Figure out how many lines in these records contain "page". Only the number belongs in the reply.

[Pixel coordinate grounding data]
=== Section Start ===

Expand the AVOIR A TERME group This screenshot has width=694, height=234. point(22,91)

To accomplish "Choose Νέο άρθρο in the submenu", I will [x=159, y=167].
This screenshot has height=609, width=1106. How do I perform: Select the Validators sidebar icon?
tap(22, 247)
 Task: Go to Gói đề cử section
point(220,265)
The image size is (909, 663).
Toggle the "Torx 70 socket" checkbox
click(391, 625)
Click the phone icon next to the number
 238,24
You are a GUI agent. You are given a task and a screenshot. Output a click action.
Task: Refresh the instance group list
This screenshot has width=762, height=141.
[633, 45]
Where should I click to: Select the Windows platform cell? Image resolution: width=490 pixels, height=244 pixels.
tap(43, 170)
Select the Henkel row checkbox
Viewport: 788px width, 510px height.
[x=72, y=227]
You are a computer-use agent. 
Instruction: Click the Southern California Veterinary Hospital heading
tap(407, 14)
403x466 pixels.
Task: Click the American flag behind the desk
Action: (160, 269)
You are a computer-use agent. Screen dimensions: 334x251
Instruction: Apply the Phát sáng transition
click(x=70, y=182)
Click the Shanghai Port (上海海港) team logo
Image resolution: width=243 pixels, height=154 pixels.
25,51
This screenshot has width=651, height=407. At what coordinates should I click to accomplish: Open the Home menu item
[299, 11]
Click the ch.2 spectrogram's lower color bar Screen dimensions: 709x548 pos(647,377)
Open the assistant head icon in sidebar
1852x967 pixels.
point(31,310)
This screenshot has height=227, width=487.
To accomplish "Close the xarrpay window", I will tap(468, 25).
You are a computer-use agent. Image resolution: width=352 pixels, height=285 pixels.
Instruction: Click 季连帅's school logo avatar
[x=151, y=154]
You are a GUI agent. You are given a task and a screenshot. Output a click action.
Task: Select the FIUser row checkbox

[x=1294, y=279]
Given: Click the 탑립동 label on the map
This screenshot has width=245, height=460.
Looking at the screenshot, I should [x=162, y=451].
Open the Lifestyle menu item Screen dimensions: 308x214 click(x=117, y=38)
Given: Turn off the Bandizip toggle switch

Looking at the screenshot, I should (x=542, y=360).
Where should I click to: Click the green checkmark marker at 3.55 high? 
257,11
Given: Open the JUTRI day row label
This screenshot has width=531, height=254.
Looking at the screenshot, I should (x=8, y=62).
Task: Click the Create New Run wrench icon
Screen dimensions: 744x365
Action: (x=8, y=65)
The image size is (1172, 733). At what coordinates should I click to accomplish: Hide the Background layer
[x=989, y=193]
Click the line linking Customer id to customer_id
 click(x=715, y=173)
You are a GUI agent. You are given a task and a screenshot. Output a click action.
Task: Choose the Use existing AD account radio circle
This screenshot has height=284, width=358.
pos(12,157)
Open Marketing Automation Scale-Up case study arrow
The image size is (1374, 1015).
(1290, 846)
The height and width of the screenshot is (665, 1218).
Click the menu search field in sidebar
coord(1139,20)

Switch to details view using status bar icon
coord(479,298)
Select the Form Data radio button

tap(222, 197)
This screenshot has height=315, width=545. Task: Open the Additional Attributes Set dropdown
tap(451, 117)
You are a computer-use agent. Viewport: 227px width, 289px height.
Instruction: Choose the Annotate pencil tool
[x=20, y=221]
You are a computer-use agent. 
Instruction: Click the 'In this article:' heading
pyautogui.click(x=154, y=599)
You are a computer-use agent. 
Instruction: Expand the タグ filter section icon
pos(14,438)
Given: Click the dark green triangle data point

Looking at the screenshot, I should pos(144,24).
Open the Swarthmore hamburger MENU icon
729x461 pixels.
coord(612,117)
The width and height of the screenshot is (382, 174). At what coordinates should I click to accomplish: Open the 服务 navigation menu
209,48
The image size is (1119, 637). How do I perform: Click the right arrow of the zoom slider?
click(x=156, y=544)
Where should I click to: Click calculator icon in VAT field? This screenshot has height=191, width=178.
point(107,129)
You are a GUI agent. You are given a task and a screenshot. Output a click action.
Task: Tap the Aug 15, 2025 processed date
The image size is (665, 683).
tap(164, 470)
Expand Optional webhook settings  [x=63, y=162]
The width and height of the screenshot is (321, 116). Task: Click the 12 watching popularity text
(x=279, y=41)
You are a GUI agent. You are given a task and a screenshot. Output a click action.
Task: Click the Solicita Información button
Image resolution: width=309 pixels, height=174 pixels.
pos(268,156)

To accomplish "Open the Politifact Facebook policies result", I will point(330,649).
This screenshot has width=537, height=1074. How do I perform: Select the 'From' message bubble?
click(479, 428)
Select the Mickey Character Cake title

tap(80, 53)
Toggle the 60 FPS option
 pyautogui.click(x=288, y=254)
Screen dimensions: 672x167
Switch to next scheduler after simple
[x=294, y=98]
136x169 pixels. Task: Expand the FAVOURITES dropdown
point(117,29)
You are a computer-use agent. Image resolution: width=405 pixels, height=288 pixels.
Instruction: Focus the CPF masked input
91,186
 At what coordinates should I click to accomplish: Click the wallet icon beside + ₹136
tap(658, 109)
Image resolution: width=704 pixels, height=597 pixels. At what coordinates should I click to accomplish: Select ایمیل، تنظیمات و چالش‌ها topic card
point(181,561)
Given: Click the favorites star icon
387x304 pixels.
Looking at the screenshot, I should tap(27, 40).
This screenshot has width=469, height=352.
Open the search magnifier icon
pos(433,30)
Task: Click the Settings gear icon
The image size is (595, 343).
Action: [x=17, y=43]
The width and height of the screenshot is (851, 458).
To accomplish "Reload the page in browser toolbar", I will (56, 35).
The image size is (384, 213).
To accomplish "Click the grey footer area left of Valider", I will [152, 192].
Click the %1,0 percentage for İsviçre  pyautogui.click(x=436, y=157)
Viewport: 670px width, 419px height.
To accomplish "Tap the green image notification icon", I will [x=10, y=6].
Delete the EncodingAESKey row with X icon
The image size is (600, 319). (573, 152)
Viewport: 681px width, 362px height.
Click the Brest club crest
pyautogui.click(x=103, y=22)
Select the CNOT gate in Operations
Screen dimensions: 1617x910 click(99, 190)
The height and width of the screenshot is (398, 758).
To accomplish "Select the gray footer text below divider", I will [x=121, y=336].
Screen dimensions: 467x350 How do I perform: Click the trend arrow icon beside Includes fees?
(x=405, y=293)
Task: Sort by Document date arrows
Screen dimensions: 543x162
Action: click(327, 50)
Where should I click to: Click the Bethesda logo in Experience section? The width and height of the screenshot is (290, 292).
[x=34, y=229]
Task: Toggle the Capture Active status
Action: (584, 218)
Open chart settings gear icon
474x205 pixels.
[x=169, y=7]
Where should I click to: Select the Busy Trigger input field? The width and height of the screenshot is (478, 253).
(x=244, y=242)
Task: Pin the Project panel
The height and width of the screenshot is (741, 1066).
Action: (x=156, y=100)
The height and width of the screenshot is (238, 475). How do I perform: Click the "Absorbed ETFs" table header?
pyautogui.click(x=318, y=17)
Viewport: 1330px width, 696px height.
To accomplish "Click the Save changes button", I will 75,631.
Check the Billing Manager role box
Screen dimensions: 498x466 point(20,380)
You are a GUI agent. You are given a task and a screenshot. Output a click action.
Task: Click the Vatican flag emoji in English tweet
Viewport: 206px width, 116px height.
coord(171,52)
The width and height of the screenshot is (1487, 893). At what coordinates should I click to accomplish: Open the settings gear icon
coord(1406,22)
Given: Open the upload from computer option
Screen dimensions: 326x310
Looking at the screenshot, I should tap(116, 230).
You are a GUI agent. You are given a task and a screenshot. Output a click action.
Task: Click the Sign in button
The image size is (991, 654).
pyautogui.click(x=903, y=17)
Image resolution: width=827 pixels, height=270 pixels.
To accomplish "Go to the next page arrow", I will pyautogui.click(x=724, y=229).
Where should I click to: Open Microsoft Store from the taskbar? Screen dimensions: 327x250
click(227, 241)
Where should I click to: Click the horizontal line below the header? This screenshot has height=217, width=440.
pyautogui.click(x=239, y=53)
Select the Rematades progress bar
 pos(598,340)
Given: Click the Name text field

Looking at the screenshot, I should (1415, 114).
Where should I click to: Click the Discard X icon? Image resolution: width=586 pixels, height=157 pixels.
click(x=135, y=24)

=== Section End ===

Finished exercise: 2